The “isms” that plague public health
TYLER BREIER ’17 always knew he wanted to work in a helping profession. He thought of becoming a vet or a surgeon, but the idea of nursing didn’t initially occur to him.
“I had an internalized bias,” Breier said, “because on TV, nurses were almost always women. I didn’t realize I could become a nurse myself.”
When he began looking more closely at health care jobs, he realized nurses had more direct interactions with patients.
“I’m an empathetic person,” he said, “and I love connecting with people. I wanted to develop relationships with my patients.”
That desire led him to care for cancer patients during his early clinical experience. As a nurse technician — a nursing student gaining practical skills — he worked with bone marrow transplant patients at the Seattle Cancer Care Alliance at the University of Washington’s Medical Center in Montlake. After graduating from the Seattle Pacific University nursing program, he was hired full time.
“I loved oncology because I could take care of the same patients over the course of several weeks and get to know them. We had more time with patients than nurses do in other fields. When patients were experiencing side effects of chemotherapy, we had time to stay and give them comfort. We were present with families when their loved ones were nearing death, and we tried to make the experience as gentle and loving as we could. We had time to sit and cry with our patients — yes, if you cry around me, I’ll cry with you.”
On the unit, there were triumphant moments, too, such as when the staff gathered around the nurses’ station and rang a bell as someone was discharged and going home.

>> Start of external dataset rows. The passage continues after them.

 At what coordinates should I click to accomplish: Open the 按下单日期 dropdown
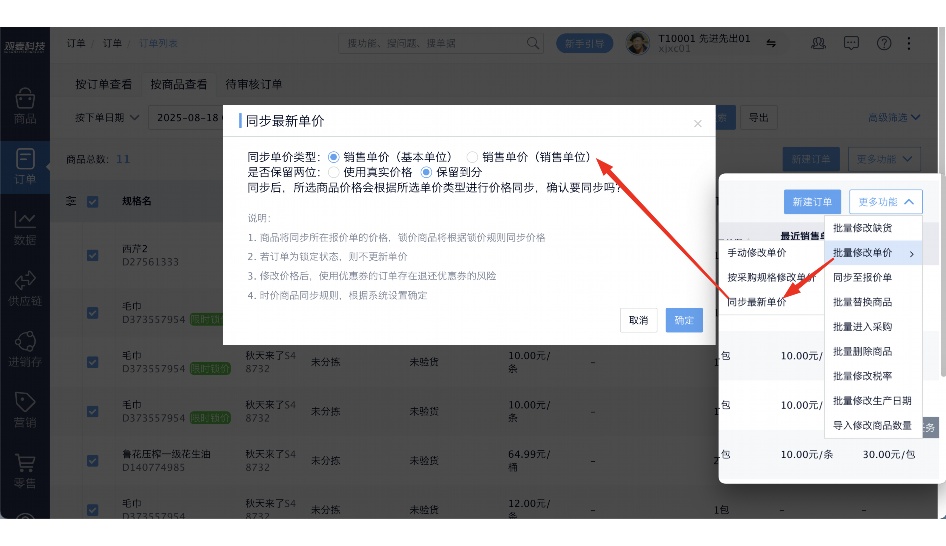[107, 118]
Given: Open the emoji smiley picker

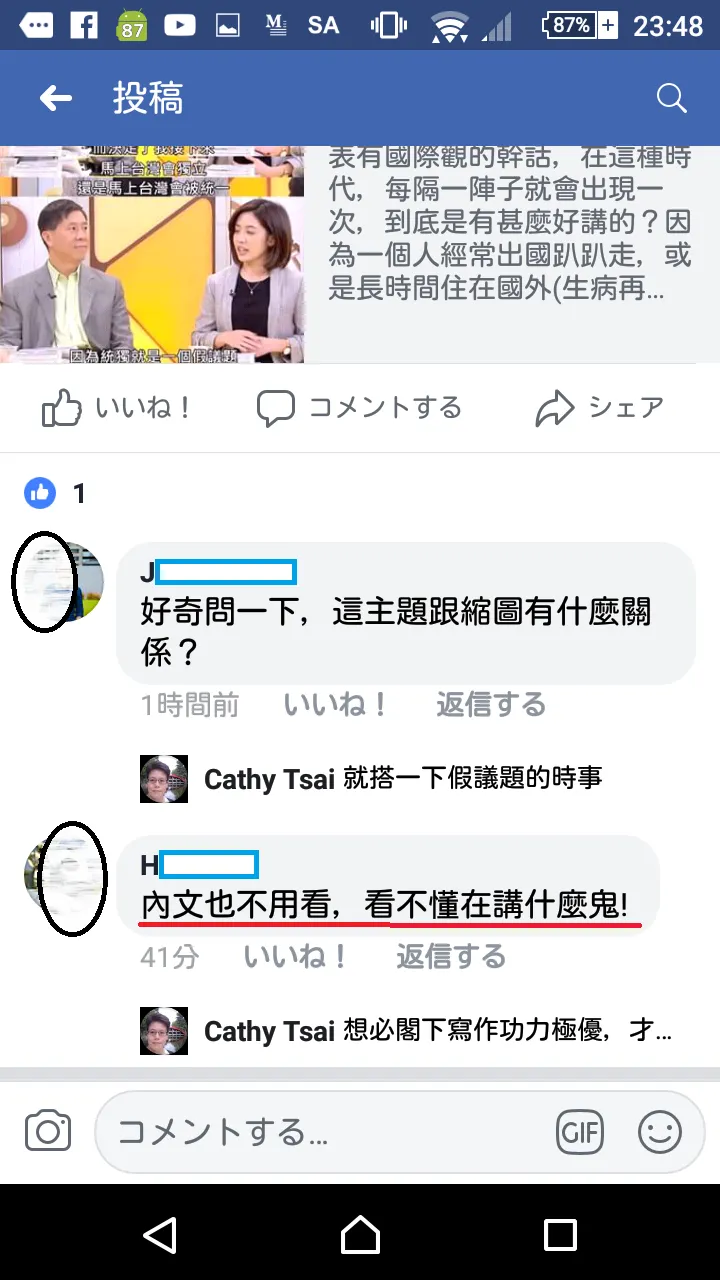Looking at the screenshot, I should 660,1132.
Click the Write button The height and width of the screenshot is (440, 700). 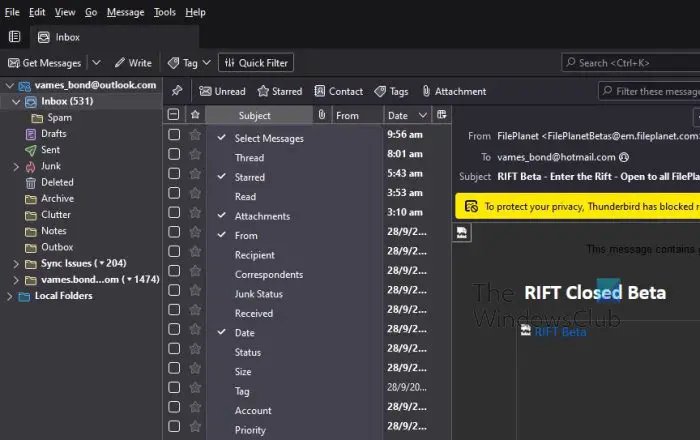(132, 63)
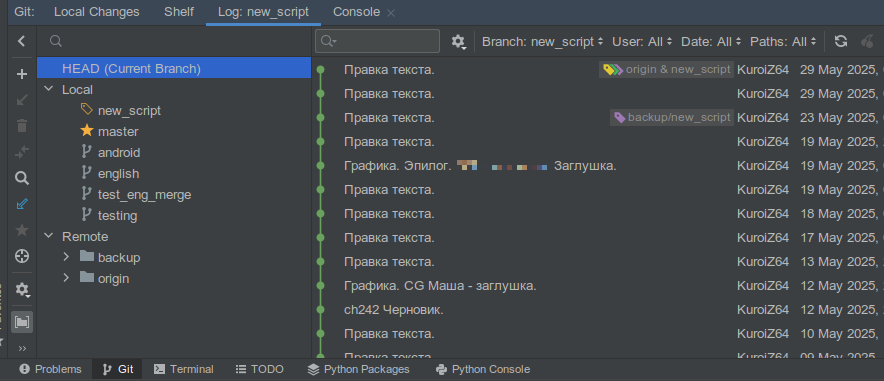
Task: Click the Delete branch trash icon
Action: click(21, 126)
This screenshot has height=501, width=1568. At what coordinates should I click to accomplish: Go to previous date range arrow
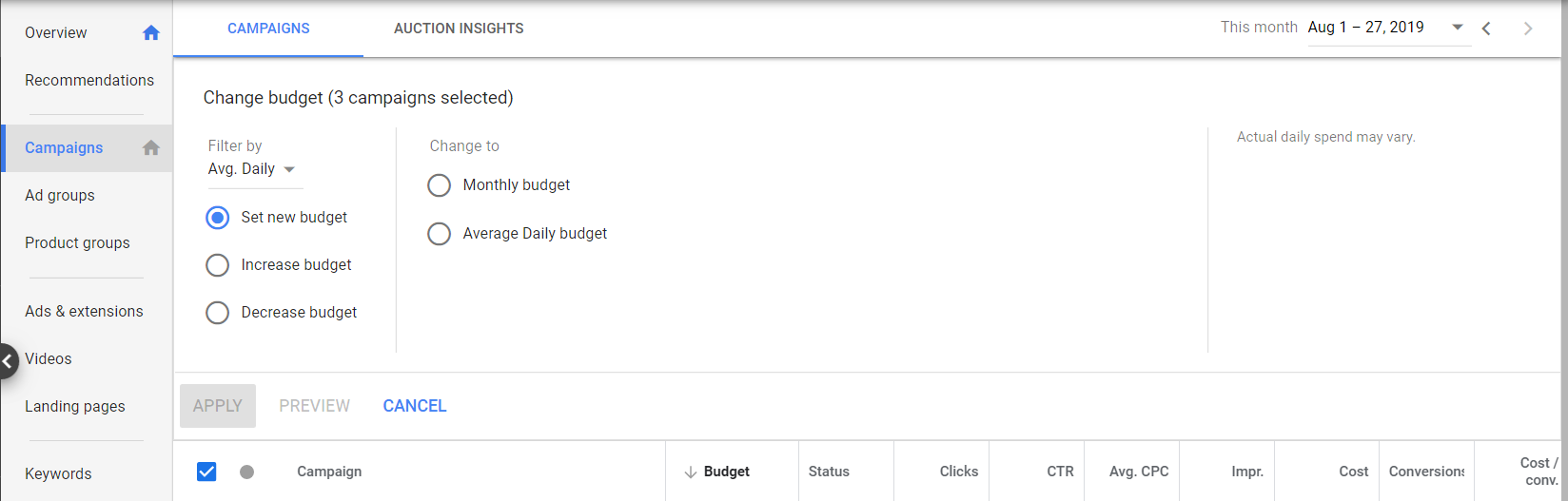pos(1486,29)
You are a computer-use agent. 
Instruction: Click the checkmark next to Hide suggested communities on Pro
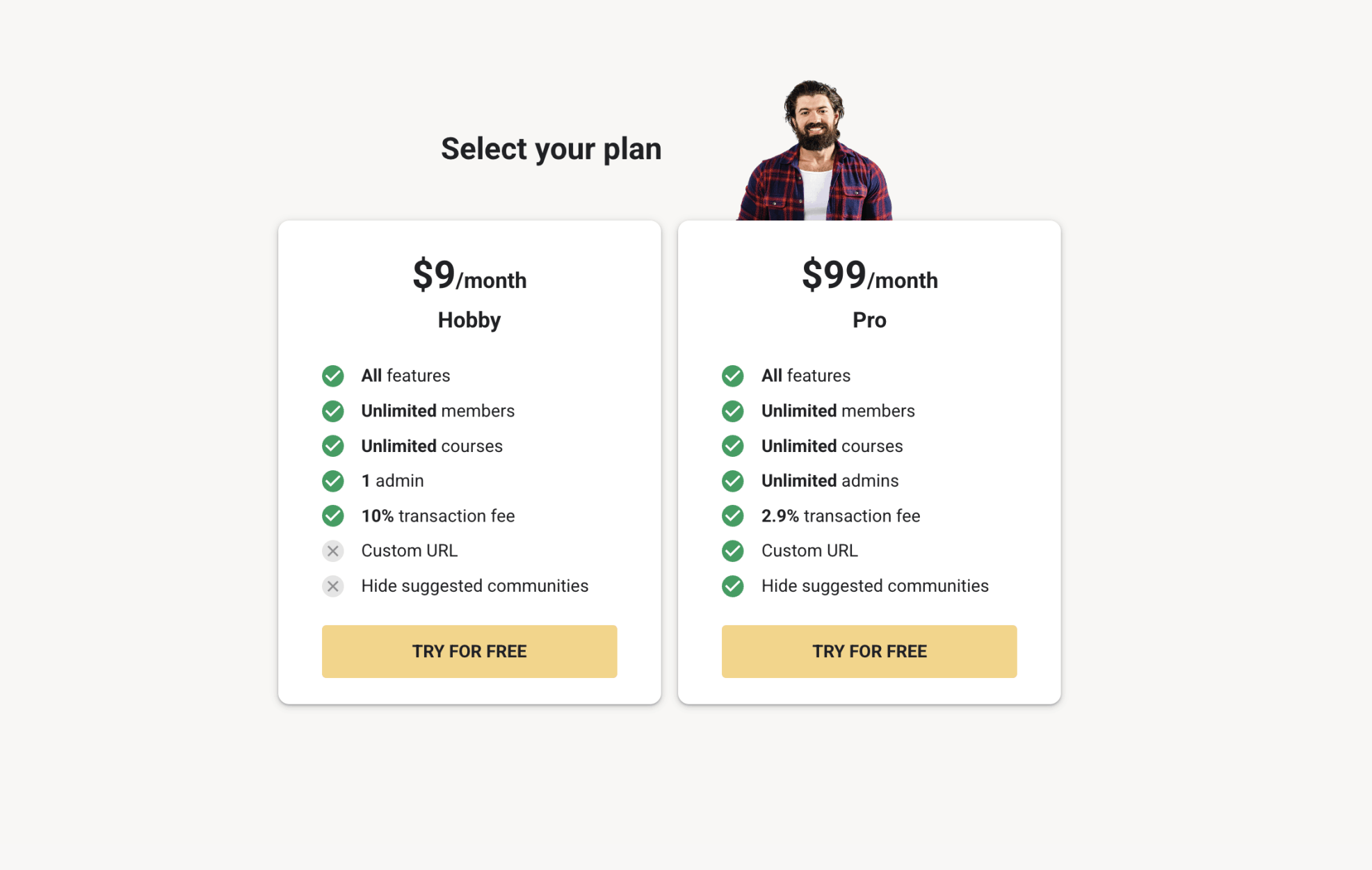733,586
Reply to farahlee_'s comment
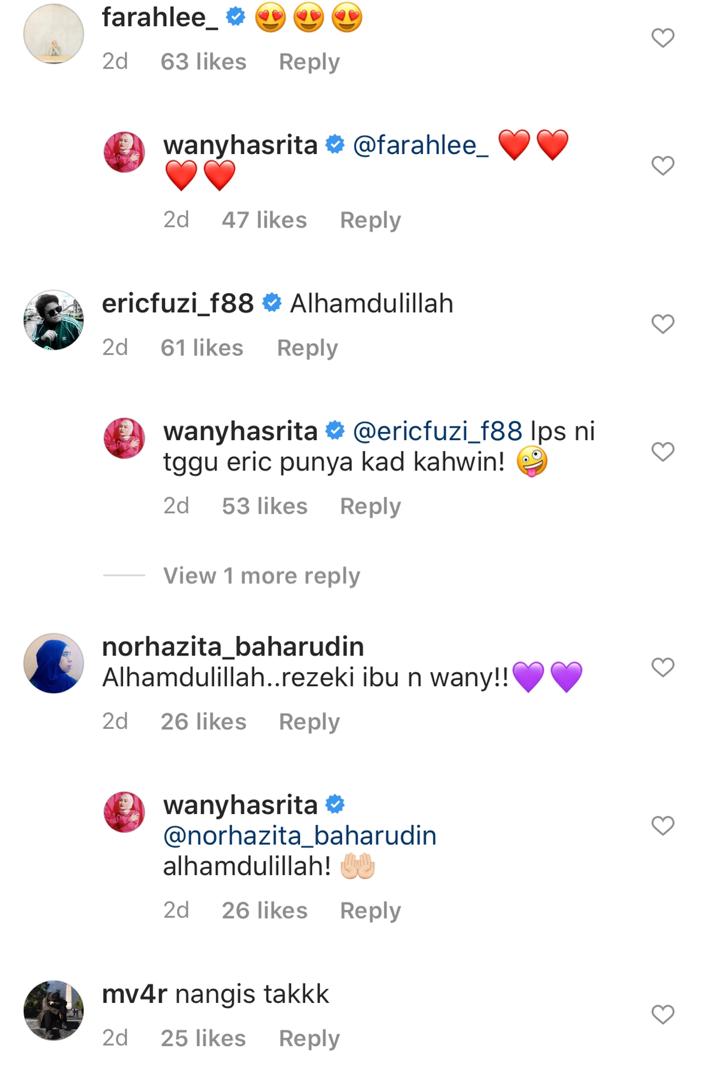716x1080 pixels. tap(309, 62)
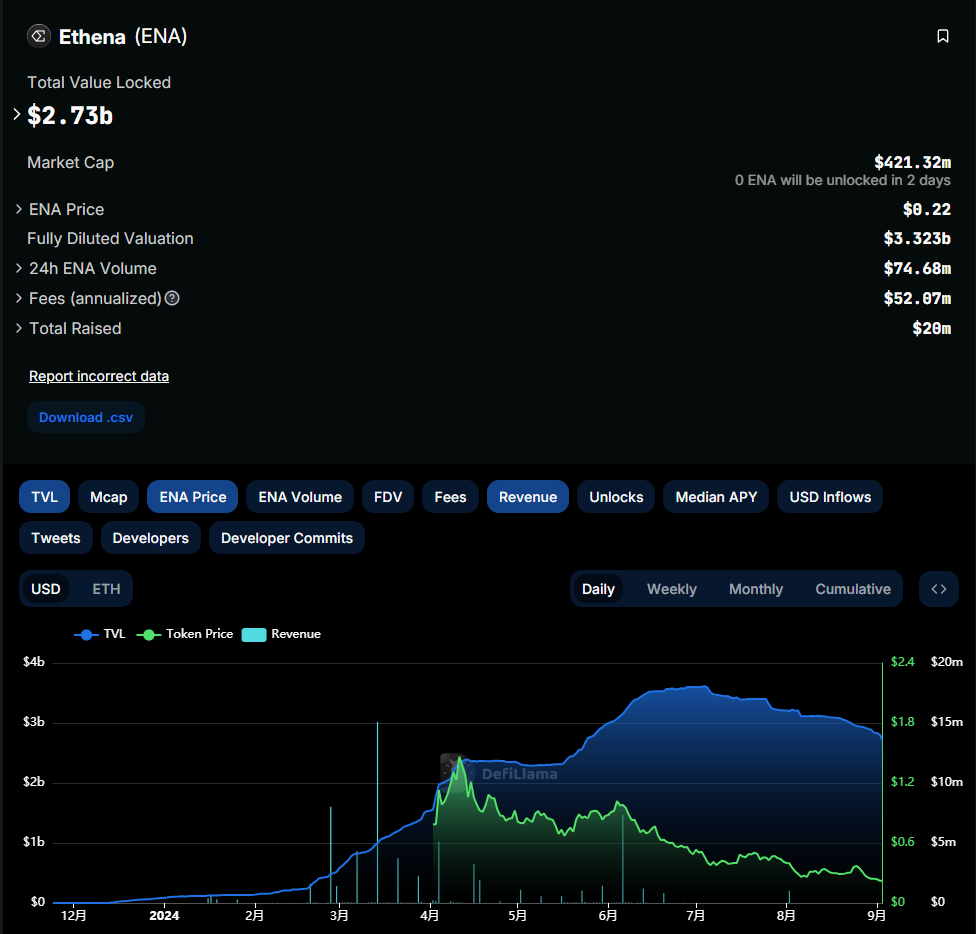Expand the ENA Price details row
The image size is (976, 934).
pyautogui.click(x=19, y=209)
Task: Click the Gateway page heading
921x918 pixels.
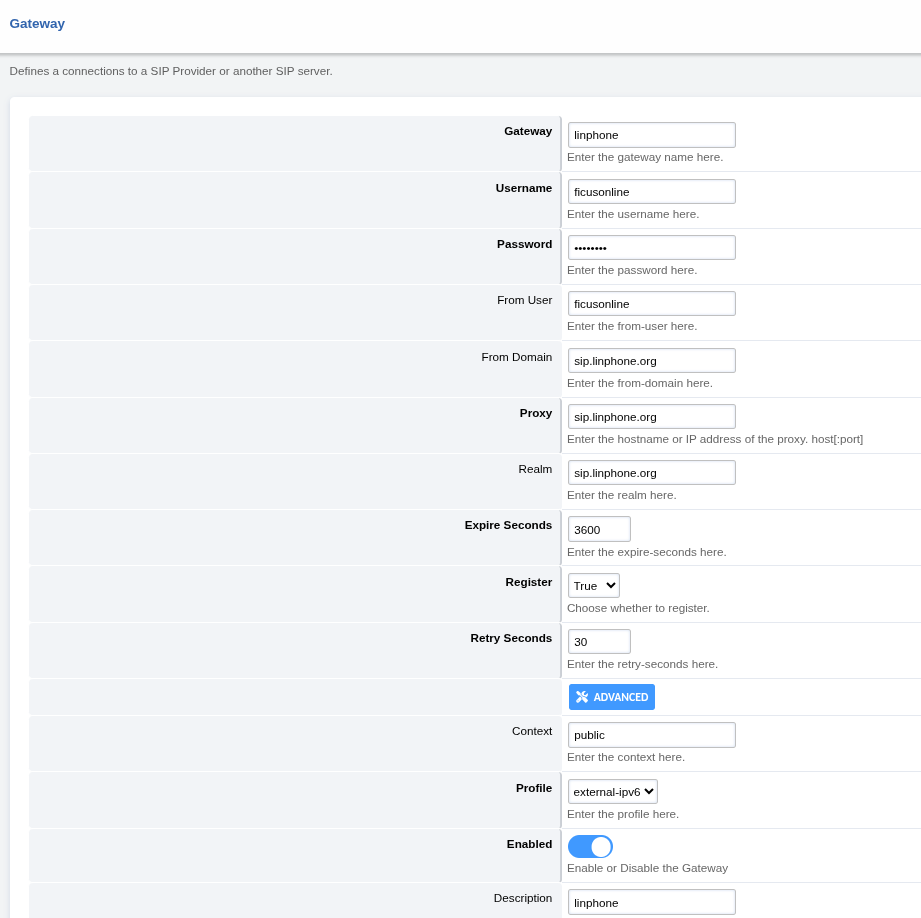Action: [x=37, y=24]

For his senior year nursing practicum, Breier worked at Seattle’s Roosevelt High School, where he shadowed the school nurse, helped provide education to health classes, connected students with counselors, and assisted students whose parents didn’t speak English find medical providers.
The work experience, along with SPU’s holistic approach in its curriculum, was something Breier appreciated in the nursing program. “While many nursing schools focus primarily on the clinical and assessment skills needed to treat patients, SPU’s program also emphasized a patient’s whole being: physical, mental, and spiritual. We also learned not to overlook historical factors — what resources were available to patients growing up, where they lived, and their trauma history. The one clinical moment we’re experiencing with a patient is not detached from the history of that individual.”
Recently, Breier accepted a job as a public health nurse with King County’s Child Care Health Program. Breier can’t yet visit the child care centers in person because of the pandemic. Instead, he conducts virtual visits with child care staff and directors.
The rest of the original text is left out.